AUTHOR=Lin Xue , Bo Zi-Hao , Lv Wenqi , Zhou Zhanping , Huang Qin , Du Wenli , Shan Xiaohui , Fu Rongxin , Jin Xiangyu , Yang Han , Su Ya , Jiang Kai , Guo Yuchen , Wang Hongwu , Xu Feng , Huang Guoliang 

TITLE=Miniaturized microfluidic-based nucleic acid analyzer to identify new biomarkers of biopsy lung cancer samples for subtyping

JOURNAL=Frontiers in Chemistry

VOLUME=Volume 10 - 2022

YEAR=2022

URL=https://www.frontiersin.org/journals/chemistry/articles/10.3389/fchem.2022.946157

DOI=10.3389/fchem.2022.946157

ISSN=2296-2646

ABSTRACT=Identifying new biomarkers is necessary and important to diagnose and treat malignant lung cancer. However, existing protein marker detection methods usually require complex operation steps, leading to a lag time for diagnosis. Herein, we developed a rapid, minimally invasive, and convenient nucleic acid biomarker recognizing method, which enabled the combined specific detection of 11 lung cancer typing markers in a microliter reaction system after only one sampling. The primers for combined specific detection of 11 lung cancer typing markers were designed and screened. The microfluidic chip for parallel detection of multiple markers in a microliter reaction system after only one sampling was designed and developed. And a portable microfluidic-based analyzer was constructed too. By developing a microfluidic chip and a portable nucleic acid analyzer, we enabled the detection of the mRNA expression levels of multiple biomarkers in rice-sized tissue samples. This microfluidic chip-based portable nucleic acid analyzer could detect ≥10 copies of nucleic acids. The cell volume of the typing reaction on the microfluidic chip was only 0.94 μL, less than 1/25 of that of the conventional 25 μL Eppendorf (EP) tube PCR method, which significantly reduced the testing cost and greatly simplified the analysis of multiple biomarker detection in parallel.
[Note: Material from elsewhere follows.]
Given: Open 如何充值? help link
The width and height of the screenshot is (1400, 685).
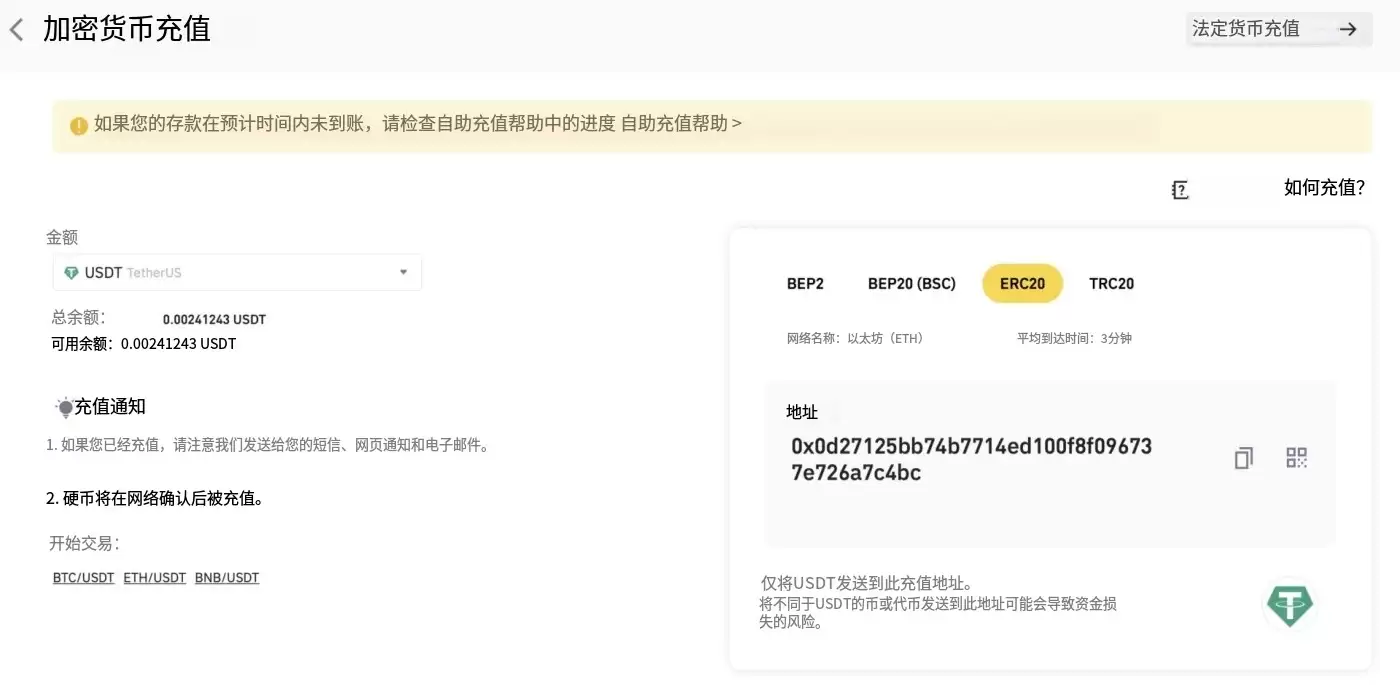Looking at the screenshot, I should tap(1324, 187).
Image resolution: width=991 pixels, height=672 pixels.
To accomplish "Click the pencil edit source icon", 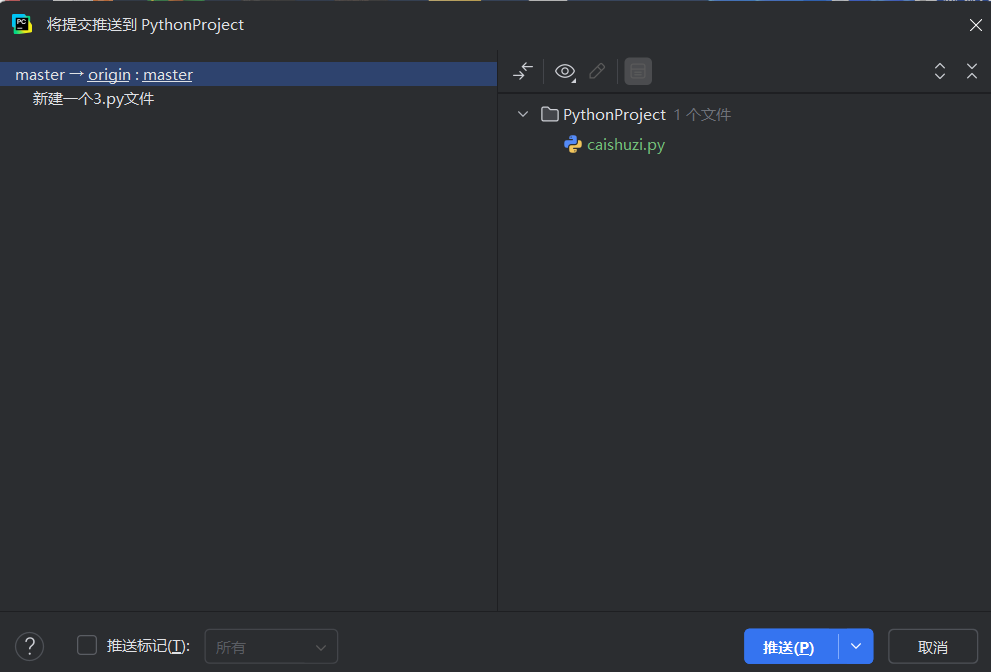I will pos(597,71).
With a simple injection operation, reverse transcription-loop-mediated isothermal amplification (RT-LAMP) and real-time detection of 11 lung cancer nucleic acid biomarkers were carried out within 45 min. Given these compelling features, 86 clinical samples were tested using the portable nucleic acid analyzer and classified according to the cutoff values of the 11 biomarkers. Furthermore, multi-biomarker analysis was conducted by a machine learning model to classify different subtypes of lung cancer, with an average area under the curve (AUC) of 0.934. This method shows great potential for the identification of new nucleic acid biomarkers and the accurate diagnosis of lung cancer.